O dado também veio acompanhado de revisões expressivas para baixo nos números dos meses anteriores. A criação de empregos de maio foi revisada de 129 mil para 63 mil vagas, enquanto a de junho passou de 57 mil para apenas 20 mil.
Com isso, o total de empregos criados nos dois meses ficou 103 mil abaixo do informado anteriormente, reforçando a percepção de perda de força do mercado de trabalho americano.
A reação apareceu rapidamente nas apostas para a política monetária. Antes da divulgação do payroll, o mercado precificava 55% de chance de uma alta de juros na reunião de setembro do Fed, contra 45% de manutenção. Após os dados, o cenário se inverteu: a probabilidade de manutenção passou para 57,9%, enquanto a de uma elevação caiu para 42,1%, segundo o FedWatch, do CME Group.
Com a mudança nas expectativas para setembro, outubro passou a ser a principal janela para uma eventual alta dos juros americanos. Ainda assim, a convicção do mercado também diminuiu após o payroll.
Antes da divulgação dos dados, a probabilidade de uma alta em outubro era de 69%, contra 31% de manutenção. Agora, a chance de elevação caiu para 56,2%, enquanto a de manutenção subiu para 43,8%.
O mercado de juros futuros agora também precifica apenas 43,9% de chance de um aperto monetário pelo Fed em setembro, em comparação com 57% antes do relatório, de acordo com dados da LSEG.
O movimento mostra que o mercado não abandonou a possibilidade de uma alta dos juros, mas passou a enxergar menos urgência para que o Fed retome o aperto monetário. A fraqueza na criação de vagas aumenta a pressão para que o banco central considere também os riscos sobre a atividade e o emprego antes de elevar novamente a taxa.

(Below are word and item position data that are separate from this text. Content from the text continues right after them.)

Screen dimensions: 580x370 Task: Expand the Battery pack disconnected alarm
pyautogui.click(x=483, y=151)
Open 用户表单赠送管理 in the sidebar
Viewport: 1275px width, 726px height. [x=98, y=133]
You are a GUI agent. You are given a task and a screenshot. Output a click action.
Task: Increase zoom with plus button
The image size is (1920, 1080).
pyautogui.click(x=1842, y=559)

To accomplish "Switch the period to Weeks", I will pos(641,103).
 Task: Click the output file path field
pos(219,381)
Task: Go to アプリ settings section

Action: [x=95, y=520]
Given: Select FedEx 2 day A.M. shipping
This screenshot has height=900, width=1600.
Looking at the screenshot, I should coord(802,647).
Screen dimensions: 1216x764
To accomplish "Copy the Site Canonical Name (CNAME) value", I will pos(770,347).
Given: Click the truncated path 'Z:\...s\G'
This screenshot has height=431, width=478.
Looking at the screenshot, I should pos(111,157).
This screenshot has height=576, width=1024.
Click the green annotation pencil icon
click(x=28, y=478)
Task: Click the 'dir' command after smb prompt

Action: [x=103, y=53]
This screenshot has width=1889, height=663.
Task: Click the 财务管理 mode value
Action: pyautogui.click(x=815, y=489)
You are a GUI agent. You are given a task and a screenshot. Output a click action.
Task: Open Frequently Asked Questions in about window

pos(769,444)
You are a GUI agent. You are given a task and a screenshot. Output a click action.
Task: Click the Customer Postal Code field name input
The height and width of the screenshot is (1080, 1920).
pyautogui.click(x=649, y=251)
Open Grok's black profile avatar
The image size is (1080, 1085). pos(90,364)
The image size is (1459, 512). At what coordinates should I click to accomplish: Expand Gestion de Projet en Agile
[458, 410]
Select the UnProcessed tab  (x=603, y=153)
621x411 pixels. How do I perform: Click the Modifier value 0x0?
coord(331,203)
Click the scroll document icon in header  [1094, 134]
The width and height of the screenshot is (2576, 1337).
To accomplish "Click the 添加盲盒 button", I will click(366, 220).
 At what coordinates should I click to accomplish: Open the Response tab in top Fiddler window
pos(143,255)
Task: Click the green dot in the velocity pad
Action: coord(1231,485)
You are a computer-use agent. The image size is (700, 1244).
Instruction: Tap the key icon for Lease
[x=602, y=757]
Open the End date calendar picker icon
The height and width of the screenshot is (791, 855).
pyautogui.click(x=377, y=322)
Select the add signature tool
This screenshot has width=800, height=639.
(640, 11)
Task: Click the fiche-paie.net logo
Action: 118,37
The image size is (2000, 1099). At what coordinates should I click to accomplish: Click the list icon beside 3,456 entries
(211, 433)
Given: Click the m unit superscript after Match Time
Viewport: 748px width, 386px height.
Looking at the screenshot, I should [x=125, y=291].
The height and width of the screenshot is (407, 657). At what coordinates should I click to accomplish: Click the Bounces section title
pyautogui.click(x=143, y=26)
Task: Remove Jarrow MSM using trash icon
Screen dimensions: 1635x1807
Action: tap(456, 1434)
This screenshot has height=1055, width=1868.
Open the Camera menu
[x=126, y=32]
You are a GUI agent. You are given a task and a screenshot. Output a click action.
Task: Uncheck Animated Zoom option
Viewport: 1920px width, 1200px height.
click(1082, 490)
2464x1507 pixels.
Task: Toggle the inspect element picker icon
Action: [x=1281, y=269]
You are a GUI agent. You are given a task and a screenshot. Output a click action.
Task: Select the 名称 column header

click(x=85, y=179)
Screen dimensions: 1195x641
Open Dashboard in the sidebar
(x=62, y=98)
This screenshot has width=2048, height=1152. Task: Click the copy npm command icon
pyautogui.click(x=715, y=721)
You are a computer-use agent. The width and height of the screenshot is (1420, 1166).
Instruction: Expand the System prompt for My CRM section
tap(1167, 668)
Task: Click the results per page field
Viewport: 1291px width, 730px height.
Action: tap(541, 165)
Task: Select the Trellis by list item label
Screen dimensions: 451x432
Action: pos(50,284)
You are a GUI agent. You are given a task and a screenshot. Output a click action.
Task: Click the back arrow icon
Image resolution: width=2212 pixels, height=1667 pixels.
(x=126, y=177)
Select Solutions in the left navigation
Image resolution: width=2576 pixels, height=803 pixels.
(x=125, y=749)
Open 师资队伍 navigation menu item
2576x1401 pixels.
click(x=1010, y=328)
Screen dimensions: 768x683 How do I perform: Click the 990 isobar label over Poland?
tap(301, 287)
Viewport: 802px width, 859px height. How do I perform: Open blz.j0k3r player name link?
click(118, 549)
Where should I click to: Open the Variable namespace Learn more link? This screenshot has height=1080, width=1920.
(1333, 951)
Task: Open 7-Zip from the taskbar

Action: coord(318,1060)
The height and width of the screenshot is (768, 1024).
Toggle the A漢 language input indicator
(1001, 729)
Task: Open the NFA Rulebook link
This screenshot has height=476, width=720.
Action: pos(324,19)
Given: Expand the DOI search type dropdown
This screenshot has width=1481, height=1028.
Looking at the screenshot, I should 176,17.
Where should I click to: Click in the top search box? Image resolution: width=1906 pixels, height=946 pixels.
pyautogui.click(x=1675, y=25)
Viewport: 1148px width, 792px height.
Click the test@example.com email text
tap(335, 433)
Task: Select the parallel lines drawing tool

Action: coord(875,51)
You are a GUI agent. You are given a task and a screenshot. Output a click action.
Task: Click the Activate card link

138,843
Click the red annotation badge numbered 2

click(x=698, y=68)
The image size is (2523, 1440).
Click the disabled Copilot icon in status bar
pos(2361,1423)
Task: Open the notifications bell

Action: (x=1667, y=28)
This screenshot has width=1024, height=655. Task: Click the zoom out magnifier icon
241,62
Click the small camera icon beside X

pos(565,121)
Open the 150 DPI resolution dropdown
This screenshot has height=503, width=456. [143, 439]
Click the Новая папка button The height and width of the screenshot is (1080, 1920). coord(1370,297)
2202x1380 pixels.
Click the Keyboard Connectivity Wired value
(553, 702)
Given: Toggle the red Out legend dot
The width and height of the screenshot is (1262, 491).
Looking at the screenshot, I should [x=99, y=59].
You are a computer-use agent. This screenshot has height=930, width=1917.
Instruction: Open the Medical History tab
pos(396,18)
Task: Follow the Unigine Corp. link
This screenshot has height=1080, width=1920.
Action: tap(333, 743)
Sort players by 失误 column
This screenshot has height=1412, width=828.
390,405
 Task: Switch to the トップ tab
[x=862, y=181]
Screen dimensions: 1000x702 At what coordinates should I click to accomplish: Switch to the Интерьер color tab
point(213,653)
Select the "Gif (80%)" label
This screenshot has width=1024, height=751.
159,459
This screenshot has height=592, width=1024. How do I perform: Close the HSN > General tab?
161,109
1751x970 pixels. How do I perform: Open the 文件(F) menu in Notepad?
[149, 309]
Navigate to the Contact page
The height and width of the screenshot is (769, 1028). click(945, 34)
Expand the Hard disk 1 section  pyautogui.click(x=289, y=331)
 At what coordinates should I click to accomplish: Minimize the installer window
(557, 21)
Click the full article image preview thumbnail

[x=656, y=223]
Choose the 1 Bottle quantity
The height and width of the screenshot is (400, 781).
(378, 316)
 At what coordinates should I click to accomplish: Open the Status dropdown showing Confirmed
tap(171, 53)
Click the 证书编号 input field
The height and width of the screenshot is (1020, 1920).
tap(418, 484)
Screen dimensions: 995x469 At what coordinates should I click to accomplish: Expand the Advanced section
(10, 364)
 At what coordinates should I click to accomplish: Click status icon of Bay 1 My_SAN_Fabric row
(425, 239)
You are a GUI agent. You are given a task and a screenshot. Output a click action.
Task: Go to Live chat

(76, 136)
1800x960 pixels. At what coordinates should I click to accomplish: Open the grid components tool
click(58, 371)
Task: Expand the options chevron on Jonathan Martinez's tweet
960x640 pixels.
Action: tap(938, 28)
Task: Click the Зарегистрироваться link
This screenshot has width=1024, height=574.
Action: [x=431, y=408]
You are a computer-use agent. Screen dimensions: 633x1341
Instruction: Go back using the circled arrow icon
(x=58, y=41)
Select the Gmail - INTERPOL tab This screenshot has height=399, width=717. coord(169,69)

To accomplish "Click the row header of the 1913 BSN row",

A mudança nas apostas ocorre apenas uma semana depois de o Federal Reserve manter os juros americanos no intervalo entre 3,50% e 3,75%. Na decisão, o banco central preservou uma postura cautelosa e reforçou que continuará perseguindo sua meta de inflação de 2%.
O resultado aumenta a distância entre o discurso mais duro do Federal Reserve e o que o mercado considera provável para os próximos meses. Embora o banco central tenha reiterado seu compromisso com a inflação de 2%, os investidores vêm reduzindo a expectativa de uma alta iminente dos juros tanto diante de uma inflação mais controlada, tanto em relação a uma descrença com o discurso de Kevin Warsh.